## Items from a dataset

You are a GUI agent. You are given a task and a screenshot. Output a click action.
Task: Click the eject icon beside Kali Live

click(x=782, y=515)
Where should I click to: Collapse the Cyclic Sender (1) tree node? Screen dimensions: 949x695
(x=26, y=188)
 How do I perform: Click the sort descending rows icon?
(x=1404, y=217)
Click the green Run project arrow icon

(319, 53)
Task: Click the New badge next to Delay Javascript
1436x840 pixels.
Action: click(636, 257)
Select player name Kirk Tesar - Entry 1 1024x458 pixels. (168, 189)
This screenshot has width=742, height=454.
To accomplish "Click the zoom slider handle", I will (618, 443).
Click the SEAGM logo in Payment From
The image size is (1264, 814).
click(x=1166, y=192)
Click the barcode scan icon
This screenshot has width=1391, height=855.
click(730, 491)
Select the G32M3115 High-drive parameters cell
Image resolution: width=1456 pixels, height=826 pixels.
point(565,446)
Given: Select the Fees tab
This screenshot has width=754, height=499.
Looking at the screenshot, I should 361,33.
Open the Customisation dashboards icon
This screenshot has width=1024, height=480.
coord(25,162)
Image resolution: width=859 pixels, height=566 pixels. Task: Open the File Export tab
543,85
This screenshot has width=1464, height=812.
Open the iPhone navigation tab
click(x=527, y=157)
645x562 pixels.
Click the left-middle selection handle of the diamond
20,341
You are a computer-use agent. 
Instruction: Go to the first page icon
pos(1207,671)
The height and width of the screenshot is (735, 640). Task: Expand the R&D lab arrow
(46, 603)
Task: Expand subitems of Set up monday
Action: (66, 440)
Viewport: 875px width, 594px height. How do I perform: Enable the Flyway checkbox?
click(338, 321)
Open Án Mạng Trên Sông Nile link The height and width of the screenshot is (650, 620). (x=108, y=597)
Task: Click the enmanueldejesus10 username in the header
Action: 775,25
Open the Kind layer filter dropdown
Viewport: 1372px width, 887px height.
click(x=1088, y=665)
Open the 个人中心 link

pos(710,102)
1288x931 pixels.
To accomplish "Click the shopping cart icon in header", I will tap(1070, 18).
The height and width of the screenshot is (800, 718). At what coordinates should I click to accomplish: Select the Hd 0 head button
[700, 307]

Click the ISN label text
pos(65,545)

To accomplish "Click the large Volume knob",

## DIRECTIONS
Reproduce, word for word, all of the entries above.

## REPLY
You are a GUI agent. You are given a task and a screenshot. Output a click action.
Task: Click the eject icon beside Kali Live

click(x=782, y=515)
Where should I click to: Collapse the Cyclic Sender (1) tree node? Screen dimensions: 949x695
(x=26, y=188)
 How do I perform: Click the sort descending rows icon?
(x=1404, y=217)
Click the green Run project arrow icon

(319, 53)
Task: Click the New badge next to Delay Javascript
1436x840 pixels.
Action: click(636, 257)
Select player name Kirk Tesar - Entry 1 1024x458 pixels. (168, 189)
This screenshot has width=742, height=454.
To accomplish "Click the zoom slider handle", I will (618, 443).
Click the SEAGM logo in Payment From
The image size is (1264, 814).
click(x=1166, y=192)
Click the barcode scan icon
This screenshot has width=1391, height=855.
click(730, 491)
Select the G32M3115 High-drive parameters cell
Image resolution: width=1456 pixels, height=826 pixels.
point(565,446)
Given: Select the Fees tab
This screenshot has width=754, height=499.
Looking at the screenshot, I should 361,33.
Open the Customisation dashboards icon
This screenshot has width=1024, height=480.
coord(25,162)
Image resolution: width=859 pixels, height=566 pixels. Task: Open the File Export tab
543,85
This screenshot has width=1464, height=812.
Open the iPhone navigation tab
click(x=527, y=157)
645x562 pixels.
Click the left-middle selection handle of the diamond
20,341
You are a computer-use agent. 
Instruction: Go to the first page icon
pos(1207,671)
The height and width of the screenshot is (735, 640). Task: Expand the R&D lab arrow
(46, 603)
Task: Expand subitems of Set up monday
Action: (66, 440)
Viewport: 875px width, 594px height. How do I perform: Enable the Flyway checkbox?
click(338, 321)
Open Án Mạng Trên Sông Nile link The height and width of the screenshot is (650, 620). (x=108, y=597)
Task: Click the enmanueldejesus10 username in the header
Action: 775,25
Open the Kind layer filter dropdown
Viewport: 1372px width, 887px height.
click(x=1088, y=665)
Open the 个人中心 link

pos(710,102)
1288x931 pixels.
To accomplish "Click the shopping cart icon in header", I will tap(1070, 18).
The height and width of the screenshot is (800, 718). At what coordinates should I click to accomplish: Select the Hd 0 head button
[700, 307]

Click the ISN label text
pos(65,545)

To accomplish "Click the large Volume knob",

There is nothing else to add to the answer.